Mayoral Memo - 8 June 2022
This week Councillors completed the last of our compulsory induction training sessions. The Office of Local Government has a range of inductions that are now required for Councillors within a certain timeframe after an election. There are 128 Councils across this State with more than 1,300 Councillors but the occasional poor behaviour by a limited number of Councillors over the years has required further training regimes to be implemented by the Minister. More training and Councillors with better skills can only lead to better outcomes for a community.

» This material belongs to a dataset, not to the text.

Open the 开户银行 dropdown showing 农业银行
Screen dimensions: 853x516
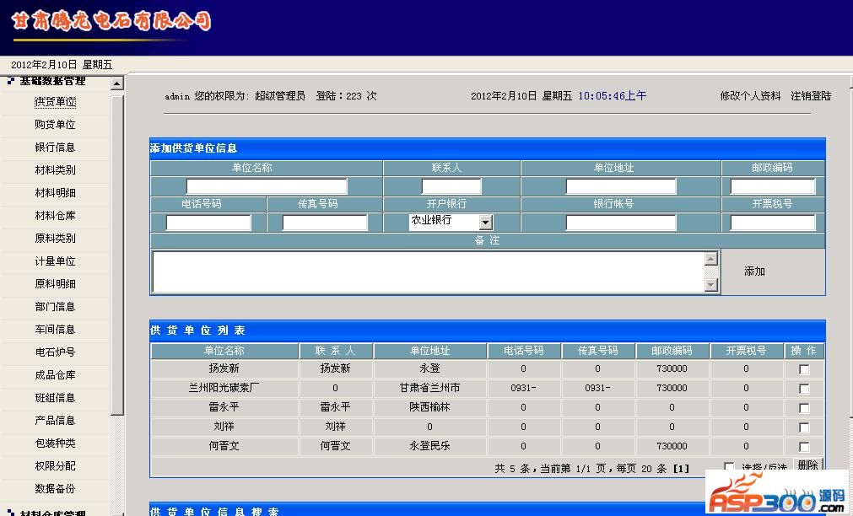(x=485, y=223)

This week the last training session was on social media use by Councillors. This is a space that is changing rapidly. It was 2003 when I decided I should stand for the upcoming Council election which was held on 27 March 2004. To say that social media was not a part of my campaign is to state the obvious. The term “Social Media” was more likely to refer to a group of journalists at a pub on a Friday night than anything involving a computer. Think about the date. Facebook launched in February 2004. April 2005 witnessed the first YouTube video upload. The first Tweet was published in March 2006. You needed to wait years for Instagram with the first photo posted there in July 2010 with Snapchat not available until September the following year and in 2003, the founder of TikTok was still studying at the Nankai University in Tianjin and wouldn’t launch that app until September 2017. Even if social media sites had existed, connecting to them would have been problematic. 3G data services for mobiles only launched in 2003 but you paid by the kilobyte to use the data and it wasn’t until April 2009 that NBN Co. was announced.
Meanwhile, Councillors in NSW are still operating under the Local Government Act 1993.
A new policy document for social media use has just been adopted by the State Government and it is this document which was used for the training of Councillors this week. With the mere mention of social media in a Local Government scenario, there are varied opinions. With many pitfalls possible, there are some who stay as far away from its use as possible. With defamation actions and reputations damaged seemingly on a daily basis, it does seem safer to stay as far away as possible. On the flip side, doing so would rob many parts of the community of their main communication tool. On the flip flip side, after the 2016 US Presidential election, Facebook revealed that 126 million Americans were exposed to Russian agents during the election and social media was used by both candidates to spread disinformation. Furthermore, conspiracy theories are lurking around every corner.
Despite some possible drawbacks, social media is a necessary tool for a modern Councillor but training is essential.